取り組む課題>
a: ホップ組成物についての文章をもとに、次の問いに答えてください。
(i) ホップの樹脂成分と精油成分は、それぞれビールテイスト飲料に何を付与しますか？
(ii) フルーツ様で華やかな香りを付与し得るエステル類として、例に挙げられている三つは何ですか？
(iii) 特許文献1の方法では、エステル化した抽出液をどの工程の後に添加しますか？
b: ホップ組成物についての文章を、最後の文に続けて書き進めてください。

抜粋>
__________
本発明は、脂肪酸エステル含有ホップ組成物の製造方法に関する。
ホップはビールテイスト飲料における重要な原料であり、多様な成分を含有する。中でも樹脂成分はビールテイスト飲料に苦味を付与し、精油成分は香りを付与する。これらの成分組成はホップの品種によって異なっており、飲料の嗜好性を増大するために近年ではフルーツ様香気を有するアロマ品種が注目され、新しい香味タイプの飲料開発が行われている。しかしながら、精油成分は樹脂成分に比べて組成変動が大きく、また、希少品種の価格高騰などの制約が生じる場合があり、一定品質の原料を安定供給することはしばしば困難となる。さらに、香気付与目的でホップを使用したとしても樹脂由来のα酸、β酸およびイソα酸等の苦味成分が同時に付与されるため、香気と苦味のバランスを保つためにホップの使用には制約が生じることがある。
一方、ビール等の発泡性アルコール飲料特有の、フルーツ様で華やかな香りは、エステル類によっても付与され得る。該エステル類としては、例えば、イソ酪酸エチル、イソ吉草酸エチル、2-メチル酪酸エチル等がある。これらエステル類は酵母発酵時にホップ由来の脂肪酸から生成するが、その生成量は限定的である(非特許文献1)。特許文献1には、ホップをエタノール抽出し、抽出液に酸触媒を用いて含有される短鎖脂肪酸をエステル化し、その抽出液を麦汁煮沸工程後に添加することにより、柑橘的で華やかなエステル香を有する発泡性アルコール飲料を製造する方法が開示されている。しかしながら、この方法では抽出に用いたエタノールや酸触媒が最終製品に残存してしまうこと、エタノール抽出液に含まれるα酸、β酸およびイソα酸等の苦味成分が同時に付与されてしまうことから、適用できる飲料や添加量について制約が生じる場合がある。
__________
保存データ>
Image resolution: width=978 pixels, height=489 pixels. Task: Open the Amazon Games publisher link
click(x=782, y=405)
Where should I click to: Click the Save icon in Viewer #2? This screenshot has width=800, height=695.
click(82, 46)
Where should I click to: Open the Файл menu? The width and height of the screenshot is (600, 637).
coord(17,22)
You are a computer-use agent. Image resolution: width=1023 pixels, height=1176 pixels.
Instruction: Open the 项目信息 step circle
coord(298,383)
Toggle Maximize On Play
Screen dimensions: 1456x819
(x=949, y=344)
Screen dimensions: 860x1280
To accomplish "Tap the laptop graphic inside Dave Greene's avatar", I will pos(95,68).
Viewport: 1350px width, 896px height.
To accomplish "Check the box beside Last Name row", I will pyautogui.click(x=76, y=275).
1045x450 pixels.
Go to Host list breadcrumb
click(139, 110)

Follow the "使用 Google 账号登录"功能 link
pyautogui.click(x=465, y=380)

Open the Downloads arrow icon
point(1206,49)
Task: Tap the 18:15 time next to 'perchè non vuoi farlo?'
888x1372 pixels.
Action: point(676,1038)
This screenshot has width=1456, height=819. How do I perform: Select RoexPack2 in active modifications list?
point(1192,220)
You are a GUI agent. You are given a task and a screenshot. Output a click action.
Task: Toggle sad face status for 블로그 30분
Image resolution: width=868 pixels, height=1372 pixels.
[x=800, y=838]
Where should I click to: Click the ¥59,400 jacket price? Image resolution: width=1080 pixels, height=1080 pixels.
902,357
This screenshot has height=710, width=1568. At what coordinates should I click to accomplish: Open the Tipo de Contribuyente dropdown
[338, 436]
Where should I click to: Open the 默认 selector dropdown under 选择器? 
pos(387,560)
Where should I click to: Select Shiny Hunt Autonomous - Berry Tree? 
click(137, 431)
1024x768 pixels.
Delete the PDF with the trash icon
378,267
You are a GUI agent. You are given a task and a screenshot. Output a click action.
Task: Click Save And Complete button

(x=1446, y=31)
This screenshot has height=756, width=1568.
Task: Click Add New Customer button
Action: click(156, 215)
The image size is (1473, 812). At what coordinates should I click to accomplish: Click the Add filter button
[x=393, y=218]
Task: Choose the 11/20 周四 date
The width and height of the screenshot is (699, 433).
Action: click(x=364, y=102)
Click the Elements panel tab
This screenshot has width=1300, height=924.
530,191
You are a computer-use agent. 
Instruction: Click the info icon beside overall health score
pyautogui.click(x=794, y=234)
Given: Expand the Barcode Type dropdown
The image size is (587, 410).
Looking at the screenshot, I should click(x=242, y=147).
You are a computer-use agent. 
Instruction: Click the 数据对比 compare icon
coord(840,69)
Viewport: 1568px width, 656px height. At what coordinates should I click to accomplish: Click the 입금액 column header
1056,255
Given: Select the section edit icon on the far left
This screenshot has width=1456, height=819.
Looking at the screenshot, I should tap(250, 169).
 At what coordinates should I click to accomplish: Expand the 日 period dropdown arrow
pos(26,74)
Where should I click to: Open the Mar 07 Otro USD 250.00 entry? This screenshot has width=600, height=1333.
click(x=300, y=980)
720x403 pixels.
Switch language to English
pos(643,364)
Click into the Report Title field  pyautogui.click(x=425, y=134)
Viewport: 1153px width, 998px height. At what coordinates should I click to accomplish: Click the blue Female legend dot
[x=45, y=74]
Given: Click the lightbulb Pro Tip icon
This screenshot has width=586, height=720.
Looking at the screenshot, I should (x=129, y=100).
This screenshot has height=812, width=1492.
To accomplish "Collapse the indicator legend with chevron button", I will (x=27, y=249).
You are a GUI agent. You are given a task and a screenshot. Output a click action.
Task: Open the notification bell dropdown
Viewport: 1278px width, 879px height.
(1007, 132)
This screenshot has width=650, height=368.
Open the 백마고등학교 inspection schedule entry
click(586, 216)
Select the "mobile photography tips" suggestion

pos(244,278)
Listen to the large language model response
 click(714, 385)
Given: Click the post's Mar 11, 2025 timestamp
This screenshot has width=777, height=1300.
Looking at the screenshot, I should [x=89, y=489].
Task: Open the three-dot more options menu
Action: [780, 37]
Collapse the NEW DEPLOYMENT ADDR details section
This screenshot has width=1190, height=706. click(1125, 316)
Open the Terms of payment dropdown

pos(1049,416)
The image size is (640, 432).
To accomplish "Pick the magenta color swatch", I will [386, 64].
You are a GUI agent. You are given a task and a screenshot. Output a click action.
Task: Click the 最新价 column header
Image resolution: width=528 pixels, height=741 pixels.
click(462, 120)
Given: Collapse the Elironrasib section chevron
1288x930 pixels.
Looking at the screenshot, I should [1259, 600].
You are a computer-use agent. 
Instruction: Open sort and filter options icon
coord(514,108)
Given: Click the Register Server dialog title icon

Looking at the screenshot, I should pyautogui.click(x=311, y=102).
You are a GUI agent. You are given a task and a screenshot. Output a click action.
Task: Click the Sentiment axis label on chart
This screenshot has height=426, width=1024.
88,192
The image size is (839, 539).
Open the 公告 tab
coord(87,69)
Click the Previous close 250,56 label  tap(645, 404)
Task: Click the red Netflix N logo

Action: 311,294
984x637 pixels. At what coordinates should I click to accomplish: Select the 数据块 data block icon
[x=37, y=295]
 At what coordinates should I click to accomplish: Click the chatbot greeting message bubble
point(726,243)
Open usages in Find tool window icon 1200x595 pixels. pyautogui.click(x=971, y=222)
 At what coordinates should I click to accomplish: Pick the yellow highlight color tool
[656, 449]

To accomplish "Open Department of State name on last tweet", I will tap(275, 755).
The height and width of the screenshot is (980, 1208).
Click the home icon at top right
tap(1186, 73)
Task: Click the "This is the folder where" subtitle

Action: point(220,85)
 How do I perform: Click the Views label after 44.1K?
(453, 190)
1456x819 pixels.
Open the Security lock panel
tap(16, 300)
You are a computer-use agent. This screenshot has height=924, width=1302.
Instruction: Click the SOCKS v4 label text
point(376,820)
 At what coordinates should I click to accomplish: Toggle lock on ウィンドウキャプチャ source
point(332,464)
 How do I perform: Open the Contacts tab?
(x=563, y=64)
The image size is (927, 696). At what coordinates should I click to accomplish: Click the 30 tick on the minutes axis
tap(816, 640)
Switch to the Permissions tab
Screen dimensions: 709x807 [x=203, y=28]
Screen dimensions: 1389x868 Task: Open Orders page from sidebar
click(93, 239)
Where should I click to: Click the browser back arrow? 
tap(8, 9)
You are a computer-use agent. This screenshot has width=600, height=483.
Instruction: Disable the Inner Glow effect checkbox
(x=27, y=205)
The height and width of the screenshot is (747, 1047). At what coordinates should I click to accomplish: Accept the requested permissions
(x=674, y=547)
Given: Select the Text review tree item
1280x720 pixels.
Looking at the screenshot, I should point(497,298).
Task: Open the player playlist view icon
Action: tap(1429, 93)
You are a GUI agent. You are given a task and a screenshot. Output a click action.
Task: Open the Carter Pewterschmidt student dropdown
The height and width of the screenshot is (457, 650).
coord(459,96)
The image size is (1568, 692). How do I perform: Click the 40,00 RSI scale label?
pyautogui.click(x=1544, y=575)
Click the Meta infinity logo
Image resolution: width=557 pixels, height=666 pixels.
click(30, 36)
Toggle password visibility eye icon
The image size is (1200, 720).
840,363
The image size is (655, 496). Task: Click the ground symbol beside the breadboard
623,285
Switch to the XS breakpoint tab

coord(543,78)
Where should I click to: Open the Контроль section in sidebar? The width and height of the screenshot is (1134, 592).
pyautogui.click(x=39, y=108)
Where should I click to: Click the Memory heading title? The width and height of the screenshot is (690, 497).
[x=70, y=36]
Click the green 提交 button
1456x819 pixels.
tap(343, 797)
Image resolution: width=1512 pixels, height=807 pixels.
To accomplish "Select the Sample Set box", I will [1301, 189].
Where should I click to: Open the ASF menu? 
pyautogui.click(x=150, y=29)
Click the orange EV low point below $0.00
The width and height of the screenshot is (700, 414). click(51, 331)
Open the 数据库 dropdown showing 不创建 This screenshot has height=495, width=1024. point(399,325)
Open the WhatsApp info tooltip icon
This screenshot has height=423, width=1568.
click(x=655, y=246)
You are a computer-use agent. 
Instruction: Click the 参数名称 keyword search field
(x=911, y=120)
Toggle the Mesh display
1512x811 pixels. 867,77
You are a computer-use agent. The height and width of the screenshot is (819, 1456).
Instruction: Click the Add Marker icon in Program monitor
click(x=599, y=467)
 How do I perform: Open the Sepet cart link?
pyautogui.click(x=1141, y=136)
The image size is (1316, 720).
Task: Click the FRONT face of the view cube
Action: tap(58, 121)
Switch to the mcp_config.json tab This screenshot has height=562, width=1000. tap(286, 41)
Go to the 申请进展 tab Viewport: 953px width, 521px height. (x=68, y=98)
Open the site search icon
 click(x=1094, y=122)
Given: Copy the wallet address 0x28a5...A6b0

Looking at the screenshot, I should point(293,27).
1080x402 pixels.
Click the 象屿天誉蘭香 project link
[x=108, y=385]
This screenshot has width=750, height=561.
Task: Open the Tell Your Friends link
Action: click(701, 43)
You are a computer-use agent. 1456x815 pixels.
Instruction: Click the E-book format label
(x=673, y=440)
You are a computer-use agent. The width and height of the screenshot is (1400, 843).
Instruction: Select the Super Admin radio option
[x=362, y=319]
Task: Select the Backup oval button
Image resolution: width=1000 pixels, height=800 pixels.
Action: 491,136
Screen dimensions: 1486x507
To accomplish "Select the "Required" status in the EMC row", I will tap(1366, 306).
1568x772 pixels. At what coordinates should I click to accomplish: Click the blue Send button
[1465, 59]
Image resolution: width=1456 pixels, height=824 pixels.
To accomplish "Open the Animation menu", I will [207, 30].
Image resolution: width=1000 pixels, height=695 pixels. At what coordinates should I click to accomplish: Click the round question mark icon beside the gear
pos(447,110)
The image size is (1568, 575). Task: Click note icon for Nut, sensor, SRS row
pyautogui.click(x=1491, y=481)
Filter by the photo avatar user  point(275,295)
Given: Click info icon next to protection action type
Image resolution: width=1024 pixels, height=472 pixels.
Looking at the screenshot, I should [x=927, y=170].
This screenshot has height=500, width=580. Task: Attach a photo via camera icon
__________
各課題の解答>
a:
(i) 樹脂成分は苦味を、精油成分は香りを付与します。
(ii) イソ酪酸エチル、イソ吉草酸エチル、2-メチル酪酸エチルです。
(iii) 麦汁煮沸工程の後です。

b:
特開2008−263838号公報
J. Brew. Soc. Japan. Vol. 104, No. 3, p157-169, 2009
本発明は、飲料をはじめとする飲食品にフルーツ様アロマを効果的に付与しうるホップ由来製品を提供することをその課題としている。さらに、本発明は、上述のようなフルーツ様アロマを有するホップ由来製品において、ホップ由来の苦味を低減することを課題としている。
本発明者らは、今般、エントレーナとしてアルコールを併用して超臨界二酸化炭素によりホップを抽出処理したところ、抽出残渣に当たるホップ組成物中の脂肪酸を効率よく脂肪酸エステルに変換しうることを見出した。さらに、本発明者らは、上記アルコールを併用した超臨界抽出処理においては、ホップ組成物における苦味成分の含有量も効果的に低減しうることを見出した。本発明はこれらの知見に基づくものである。
本発明によれば、以下が提供される。
(1)超臨界二酸化炭素とアルコールとを含有する混合流体と、ホップとを接触させる工程を含んでなる、脂肪酸エステル含有ホップ組成物の製造方法。
(2)上記ホップ組成物における脂肪酸エステルの含有量が1×10−4質量%以上である、(1)記載の方法。
(3)上記ホップ組成物におけるα酸およびイソα酸の合計含有量が2質量%以下である、(1)または(2)に記載の製造方法。
(4)上記ホップ組成物における熟成ホップ苦味酸(MHBA)の含有量が、α酸およびイソα酸の合計含有量の等量以上である、(1)〜(3)いずれかに記載の製造方法。
(5)上記アルコールがエタノールである、(1)〜(4)いずれかに記載の製造方法。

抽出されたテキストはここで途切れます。